UPDATED with statement from Wash Westmoreland: Richard Glatzer, who wrote and directed Still Alice with his husband Wash Westmoreland, died Tuesday in Los Angeles of complications from ALS. He was 63 and had been hospitalized for the past three weeks. Julianne Moore won the Best Actress Oscar last month for her role in the Sony Pictures Classics drama, about a linguistics professor who struggles with early-onset Alzheimer’s.
Less than two weeks before the Academy Awards, Glatzer and Westmoreland sold a pitch to Jeff Robinov’s Studio 8.
“I am devastated,” Westmoreland said in a statement today. “Rich was my soul mate, my collaborator, my best friend and my life. Seeing him battle ALS for four years with such grace and courage inspired me and all who knew him. In this dark time, I take some consolation in the fact that he got to see Still Alice go out into the world. He put his heart and soul into that film, and the fact that it touched so many people was a constant joy to him.
“Thank you to everyone for this huge outpouring of love. Richard was a unique guy — opinionated, funny, caring, gregarious, generous and so so smart. A true artist and a brilliant man. I treasure every day of the short 20 years we had together. I cannot believe he has gone. But in my heart and the hearts of those who loved him, he will always be alive.”
Glatzer and Westmoreland also wrote and directed The Last Of Robin Hood (2013) and 2006’s Quinceañera, which won the Audience Award and Grand Jury Prize at Sundance that year and later scored a Spirit Award and Humanitas Prize. The pair also directed the 2001 pic The Fluffer, which Westmoreland wrote. The duo signed with WME in November as the Oscar race was heating up.
Sony Classics acquired Still Alice after its Toronto premiere and two weeks later slated it for an Oscar-qualifying run in December, followed by a wider release in January. SPC Co-Presidents Michael Barker and Tom Bernard said of Glatzer today, “A profound loss for all of us who worked with him and know him as an exceptional human being.”
The quick rollout for Still Alice immediately put Moore into the Best Actress race — and she began racking up awards right away.
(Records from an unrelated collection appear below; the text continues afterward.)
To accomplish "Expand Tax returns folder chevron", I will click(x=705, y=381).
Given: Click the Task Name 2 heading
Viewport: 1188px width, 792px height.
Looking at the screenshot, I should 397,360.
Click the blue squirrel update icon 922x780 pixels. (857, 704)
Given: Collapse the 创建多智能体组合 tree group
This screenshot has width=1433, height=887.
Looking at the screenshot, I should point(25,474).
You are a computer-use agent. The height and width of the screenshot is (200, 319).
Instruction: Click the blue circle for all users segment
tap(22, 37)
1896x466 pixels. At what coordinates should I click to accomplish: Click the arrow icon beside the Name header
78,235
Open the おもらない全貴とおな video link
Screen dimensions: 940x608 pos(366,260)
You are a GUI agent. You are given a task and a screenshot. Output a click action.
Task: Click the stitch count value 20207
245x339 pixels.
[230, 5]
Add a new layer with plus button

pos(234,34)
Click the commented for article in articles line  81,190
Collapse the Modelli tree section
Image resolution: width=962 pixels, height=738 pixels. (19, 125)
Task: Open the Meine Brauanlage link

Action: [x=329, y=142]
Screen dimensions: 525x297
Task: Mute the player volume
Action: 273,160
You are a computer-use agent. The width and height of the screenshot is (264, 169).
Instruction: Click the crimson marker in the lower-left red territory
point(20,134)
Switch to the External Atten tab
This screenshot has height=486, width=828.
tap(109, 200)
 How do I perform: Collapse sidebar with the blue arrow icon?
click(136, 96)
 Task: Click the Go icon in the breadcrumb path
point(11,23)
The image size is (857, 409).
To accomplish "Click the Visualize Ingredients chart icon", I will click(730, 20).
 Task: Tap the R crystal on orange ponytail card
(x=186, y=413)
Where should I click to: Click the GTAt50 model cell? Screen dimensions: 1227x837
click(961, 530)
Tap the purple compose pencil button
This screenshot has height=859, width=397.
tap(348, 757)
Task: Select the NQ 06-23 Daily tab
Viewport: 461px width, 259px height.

In a pre-Oscars interview with Deadline’s Pete Hammond, Moore said of the filmmakers: “When I met Rich and Wash and we first spoke about this, Richard was having difficulty speaking. They thought he had a virus and he was on some medication. By the time we were ready and we had our money in the slot they said, ‘We have some urgency because Richard has ALS.’
“By the time we got to set, Richard was more severe than we anticipated. He really lost function from the upper half of his body, yet he directed the movie. He and Wash are partners. They are married. Richard directed me with an iPad. They were both dealing with his disease. What happened is that basically what we were depicting in the film is what they were going through in real life as a couple.”
Asked what it was like taking direction via iPad, Moore said: “Surprisingly easy. With Richard, his language is gone in terms of his verbalization, but his communication is not. The person who was communicating was essentially Richard; oddly, it kind of goes away. Richard was so very, very pleasant in his eyes and in the way he communicated with me that I didn’t feel it after awhile.”
Born on January 28, 1952, in Queens, Glatzer took charge of the University of Virginia film department while working on his Ph.D. in English. While there, he forged a friendship with Frank Capra that was instrumental in a mid-1970s revival of interest in the legendary filmmaker’s work. Glatzer moved west in the early 1980s and landed a job on the daytime TV show Divorce Court. He drew upon his experience working on that show for his first feature, the 1993 indie Grief, which Glatzer wrote and directed. He also worked on such reality TV shows as Road Rules, The Osbournes and America’s Next Top Model.
He also was an HIV/AIDS activist, organizing fundraisers in Los Angeles in the early 1990s as well as running the underground club Sit-and-Spin.